Beginning with the line that holds "The height and width of the screenshot is (692, 1000)." in the data below, give again every line through the one that holds "Open the Dialogs menu", exactly as written.

-------- Provided data --------

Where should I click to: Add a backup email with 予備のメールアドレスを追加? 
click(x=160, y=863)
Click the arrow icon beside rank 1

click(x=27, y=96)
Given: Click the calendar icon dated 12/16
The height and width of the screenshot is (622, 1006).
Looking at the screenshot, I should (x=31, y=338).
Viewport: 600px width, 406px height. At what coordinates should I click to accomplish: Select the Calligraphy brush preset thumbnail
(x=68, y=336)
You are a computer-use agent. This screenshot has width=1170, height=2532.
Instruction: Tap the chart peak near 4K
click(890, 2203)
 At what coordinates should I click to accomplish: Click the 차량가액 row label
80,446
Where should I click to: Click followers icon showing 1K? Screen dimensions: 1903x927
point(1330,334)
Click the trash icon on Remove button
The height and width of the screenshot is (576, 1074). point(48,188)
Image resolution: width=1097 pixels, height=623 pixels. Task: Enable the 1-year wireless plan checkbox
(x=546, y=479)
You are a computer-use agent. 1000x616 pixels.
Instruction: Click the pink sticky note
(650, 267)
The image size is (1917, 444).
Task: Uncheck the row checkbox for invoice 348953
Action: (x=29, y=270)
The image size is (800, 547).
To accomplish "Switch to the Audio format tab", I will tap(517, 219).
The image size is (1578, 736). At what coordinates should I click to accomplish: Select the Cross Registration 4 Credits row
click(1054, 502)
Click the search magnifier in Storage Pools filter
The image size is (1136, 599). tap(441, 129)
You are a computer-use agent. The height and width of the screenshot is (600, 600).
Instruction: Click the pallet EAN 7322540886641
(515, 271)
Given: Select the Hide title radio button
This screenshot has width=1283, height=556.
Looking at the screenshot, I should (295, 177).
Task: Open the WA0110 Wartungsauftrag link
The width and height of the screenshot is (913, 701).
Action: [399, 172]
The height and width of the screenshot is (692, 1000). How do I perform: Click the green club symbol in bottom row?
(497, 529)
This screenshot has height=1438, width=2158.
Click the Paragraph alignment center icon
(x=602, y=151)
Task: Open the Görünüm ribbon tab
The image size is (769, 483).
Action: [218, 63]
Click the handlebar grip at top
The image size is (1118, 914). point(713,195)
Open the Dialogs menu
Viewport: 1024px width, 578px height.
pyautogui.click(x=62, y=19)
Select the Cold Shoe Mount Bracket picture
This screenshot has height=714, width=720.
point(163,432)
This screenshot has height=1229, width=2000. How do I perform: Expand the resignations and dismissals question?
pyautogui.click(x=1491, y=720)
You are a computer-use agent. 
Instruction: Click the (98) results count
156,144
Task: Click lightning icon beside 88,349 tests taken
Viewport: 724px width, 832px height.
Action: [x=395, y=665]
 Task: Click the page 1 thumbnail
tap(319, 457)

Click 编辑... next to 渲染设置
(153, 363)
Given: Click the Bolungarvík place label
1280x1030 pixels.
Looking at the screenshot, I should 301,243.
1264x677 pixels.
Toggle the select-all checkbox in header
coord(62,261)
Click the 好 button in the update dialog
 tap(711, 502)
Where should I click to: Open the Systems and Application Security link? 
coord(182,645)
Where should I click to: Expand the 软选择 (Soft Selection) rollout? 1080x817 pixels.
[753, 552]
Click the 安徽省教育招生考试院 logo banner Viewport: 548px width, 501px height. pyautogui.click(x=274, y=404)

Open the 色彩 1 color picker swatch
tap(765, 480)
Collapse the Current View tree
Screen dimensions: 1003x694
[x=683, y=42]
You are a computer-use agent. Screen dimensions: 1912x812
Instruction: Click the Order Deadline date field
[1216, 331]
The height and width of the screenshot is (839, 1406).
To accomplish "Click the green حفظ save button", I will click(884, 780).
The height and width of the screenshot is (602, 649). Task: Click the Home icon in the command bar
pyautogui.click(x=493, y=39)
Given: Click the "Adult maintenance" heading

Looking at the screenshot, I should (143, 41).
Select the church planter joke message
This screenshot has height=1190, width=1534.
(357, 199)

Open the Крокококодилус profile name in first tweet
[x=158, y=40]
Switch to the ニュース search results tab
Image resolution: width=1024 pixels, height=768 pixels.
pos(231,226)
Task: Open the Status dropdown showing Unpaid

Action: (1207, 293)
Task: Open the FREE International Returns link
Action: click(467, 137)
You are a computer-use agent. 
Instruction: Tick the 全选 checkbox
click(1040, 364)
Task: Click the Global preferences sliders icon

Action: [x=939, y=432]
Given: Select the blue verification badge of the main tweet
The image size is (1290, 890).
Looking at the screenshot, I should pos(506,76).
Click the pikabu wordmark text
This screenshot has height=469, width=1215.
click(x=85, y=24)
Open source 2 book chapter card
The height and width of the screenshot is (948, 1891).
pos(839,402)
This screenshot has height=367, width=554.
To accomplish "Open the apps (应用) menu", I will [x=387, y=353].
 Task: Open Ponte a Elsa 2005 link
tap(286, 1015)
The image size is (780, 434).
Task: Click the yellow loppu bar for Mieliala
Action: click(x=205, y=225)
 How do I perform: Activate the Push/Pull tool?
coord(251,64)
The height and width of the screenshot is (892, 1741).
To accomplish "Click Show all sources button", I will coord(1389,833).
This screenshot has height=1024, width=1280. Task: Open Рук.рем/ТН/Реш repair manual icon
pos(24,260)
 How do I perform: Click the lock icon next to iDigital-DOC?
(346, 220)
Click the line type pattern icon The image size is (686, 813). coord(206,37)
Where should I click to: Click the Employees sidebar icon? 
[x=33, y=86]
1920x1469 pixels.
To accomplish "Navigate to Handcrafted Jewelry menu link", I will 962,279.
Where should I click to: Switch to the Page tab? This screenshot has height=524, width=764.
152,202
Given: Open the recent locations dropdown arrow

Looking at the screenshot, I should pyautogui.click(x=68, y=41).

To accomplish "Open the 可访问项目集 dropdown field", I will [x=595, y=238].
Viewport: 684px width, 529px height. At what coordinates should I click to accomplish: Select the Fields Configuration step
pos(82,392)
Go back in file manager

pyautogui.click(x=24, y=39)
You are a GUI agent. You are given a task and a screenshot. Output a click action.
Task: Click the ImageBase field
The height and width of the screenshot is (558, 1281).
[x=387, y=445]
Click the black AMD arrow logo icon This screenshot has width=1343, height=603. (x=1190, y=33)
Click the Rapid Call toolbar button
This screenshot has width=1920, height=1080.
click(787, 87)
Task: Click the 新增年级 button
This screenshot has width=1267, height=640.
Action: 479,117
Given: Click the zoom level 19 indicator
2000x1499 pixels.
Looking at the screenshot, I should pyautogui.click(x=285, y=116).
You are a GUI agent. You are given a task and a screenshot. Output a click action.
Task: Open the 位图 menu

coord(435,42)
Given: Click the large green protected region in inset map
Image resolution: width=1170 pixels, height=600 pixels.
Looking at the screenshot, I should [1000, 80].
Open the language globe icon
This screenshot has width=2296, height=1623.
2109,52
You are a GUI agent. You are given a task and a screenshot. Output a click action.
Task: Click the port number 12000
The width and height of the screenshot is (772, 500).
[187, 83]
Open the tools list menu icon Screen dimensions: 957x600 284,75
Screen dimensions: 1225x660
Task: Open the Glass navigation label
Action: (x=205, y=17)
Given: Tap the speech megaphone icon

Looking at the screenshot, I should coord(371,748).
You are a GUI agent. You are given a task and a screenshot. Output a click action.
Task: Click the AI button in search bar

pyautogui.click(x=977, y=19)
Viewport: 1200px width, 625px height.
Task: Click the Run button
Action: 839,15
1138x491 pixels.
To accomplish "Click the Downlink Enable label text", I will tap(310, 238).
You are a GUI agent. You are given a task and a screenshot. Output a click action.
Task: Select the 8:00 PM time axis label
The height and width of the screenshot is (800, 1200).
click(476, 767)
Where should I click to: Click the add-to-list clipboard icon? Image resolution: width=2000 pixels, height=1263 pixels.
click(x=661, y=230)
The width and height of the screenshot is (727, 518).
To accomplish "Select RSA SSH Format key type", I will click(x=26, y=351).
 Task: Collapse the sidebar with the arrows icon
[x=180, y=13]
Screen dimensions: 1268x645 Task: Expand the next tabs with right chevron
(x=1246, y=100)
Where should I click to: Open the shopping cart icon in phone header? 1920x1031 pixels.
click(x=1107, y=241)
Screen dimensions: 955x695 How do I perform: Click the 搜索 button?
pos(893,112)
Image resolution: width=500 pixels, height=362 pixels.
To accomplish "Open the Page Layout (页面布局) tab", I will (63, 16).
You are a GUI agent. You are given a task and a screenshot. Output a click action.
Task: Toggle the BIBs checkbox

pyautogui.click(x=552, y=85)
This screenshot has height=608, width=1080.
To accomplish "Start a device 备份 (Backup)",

--------

■ **Solution to this exercise**:
The height and width of the screenshot is (692, 1000). How do I perform: Click the green club symbol in bottom row?
(497, 529)
This screenshot has height=1438, width=2158.
Click the Paragraph alignment center icon
(x=602, y=151)
Task: Open the Görünüm ribbon tab
The image size is (769, 483).
Action: [218, 63]
Click the handlebar grip at top
The image size is (1118, 914). point(713,195)
Open the Dialogs menu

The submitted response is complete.